Do suwalskiego Muzeum Okręgowego przyjechało kilkudziesięciu potomków Alfreda Wierusza-Kowalskiego – malarza światowej sławy. Dotąd nie było takiego zjazdu rodzinnego. Okazją do jego zorganizowania była zbliżająca się w październiku 170. rocznica urodzin wybitnego suwalczanina.
W zbiorach suwalskiego muzeum znajdują się obrazy, rysunki, meble, dokumenty i inne rodzinne pamiątki rodziny Wieruszów-Kowalskich.
W latach 1849-1865 przedstawiciele tego rodu mieszkali w Suwałkach. Byli dobrze sytuowani materialnie i mieli w mieście dom przy obecnej ulicy T. Kościuszki 16.
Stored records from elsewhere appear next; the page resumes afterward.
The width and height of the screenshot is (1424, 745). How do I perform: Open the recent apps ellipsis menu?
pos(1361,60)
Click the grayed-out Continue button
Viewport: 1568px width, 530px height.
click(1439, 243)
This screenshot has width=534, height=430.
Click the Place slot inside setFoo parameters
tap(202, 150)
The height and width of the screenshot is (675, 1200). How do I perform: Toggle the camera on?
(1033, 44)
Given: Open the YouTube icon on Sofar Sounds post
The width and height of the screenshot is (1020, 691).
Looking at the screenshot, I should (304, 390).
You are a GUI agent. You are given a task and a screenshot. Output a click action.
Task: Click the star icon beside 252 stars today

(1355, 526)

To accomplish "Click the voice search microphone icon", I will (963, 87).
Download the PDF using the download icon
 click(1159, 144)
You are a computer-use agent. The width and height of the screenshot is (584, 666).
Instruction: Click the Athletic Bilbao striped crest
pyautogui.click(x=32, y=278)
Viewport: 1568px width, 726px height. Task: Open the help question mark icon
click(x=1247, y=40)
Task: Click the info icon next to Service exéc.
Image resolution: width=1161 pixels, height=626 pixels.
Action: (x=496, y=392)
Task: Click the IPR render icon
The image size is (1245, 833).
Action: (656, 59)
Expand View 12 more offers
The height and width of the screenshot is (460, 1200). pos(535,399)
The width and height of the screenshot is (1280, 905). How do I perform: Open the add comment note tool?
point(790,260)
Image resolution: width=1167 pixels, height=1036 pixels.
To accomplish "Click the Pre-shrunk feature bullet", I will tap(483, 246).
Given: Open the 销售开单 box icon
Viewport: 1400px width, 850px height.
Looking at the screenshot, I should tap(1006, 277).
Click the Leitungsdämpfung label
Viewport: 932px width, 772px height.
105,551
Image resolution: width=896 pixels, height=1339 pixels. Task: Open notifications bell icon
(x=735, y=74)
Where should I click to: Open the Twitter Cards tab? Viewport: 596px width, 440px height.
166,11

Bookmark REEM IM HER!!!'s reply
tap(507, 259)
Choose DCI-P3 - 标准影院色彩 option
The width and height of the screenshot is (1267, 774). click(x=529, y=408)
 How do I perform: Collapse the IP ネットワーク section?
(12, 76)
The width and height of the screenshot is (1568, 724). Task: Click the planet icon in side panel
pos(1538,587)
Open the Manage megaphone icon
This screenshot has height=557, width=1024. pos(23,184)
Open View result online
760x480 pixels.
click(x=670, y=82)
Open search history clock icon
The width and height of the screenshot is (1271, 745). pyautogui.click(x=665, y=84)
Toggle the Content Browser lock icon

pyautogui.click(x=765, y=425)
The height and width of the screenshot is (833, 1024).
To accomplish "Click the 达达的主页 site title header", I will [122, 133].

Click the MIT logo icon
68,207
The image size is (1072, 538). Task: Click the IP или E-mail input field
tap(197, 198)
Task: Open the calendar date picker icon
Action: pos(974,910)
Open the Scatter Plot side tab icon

Kiedy Alfred ukończył 16 lat, rodzina przeprowadziła się do Kalisza. Od 10 lat na ścianie kamienicy, w której mieszkała rodzina, wisi pamiątkowa tablica upamiętniające słynnego przedstawiciela szkoły monachijskiej.
Podczas otwarcia zjazdu, z udziałem przedstawicieli suwalskiego samorządu, Eliza Ptaszyńska, kustosz Muzeum Okręgowego i specjalistka od twórczości Alfreda Wierusza-Kowalskiego i malarstwa monachijskiego powiedziała:
– Ród Wieruszów jest liczny i rozsypany po kraju i świecie, a jego członkowie mieszkają m.in. w Szwecji, Anglii, Francji, USA, Kanadzie i Dubaju. Zjazd jest okazją by zintegrować rodzinę i poznać kolejnych jej członków oraz dopracować genealogię rodu. Alfred Wiersz Kowalski był wielki, nie tylko jako malarz, ale też dlatego, że jego twórczość jest historią Polski i Europy.
Uczestnicy Zjazdu spędzili w Suwałkach dwa dni, rozmawiając o historii rodu Wieruszów ale także przyszłości rodziny. Zwiedzili miasto i spotkali się z jego władzami. Na zakończenie pobytu zgodnie ustalili, że potrzebne jest kolejne spotkanie członków rodu. Odbędzie się ono prawdopodobnie w 2020 roku w Mikorzynie.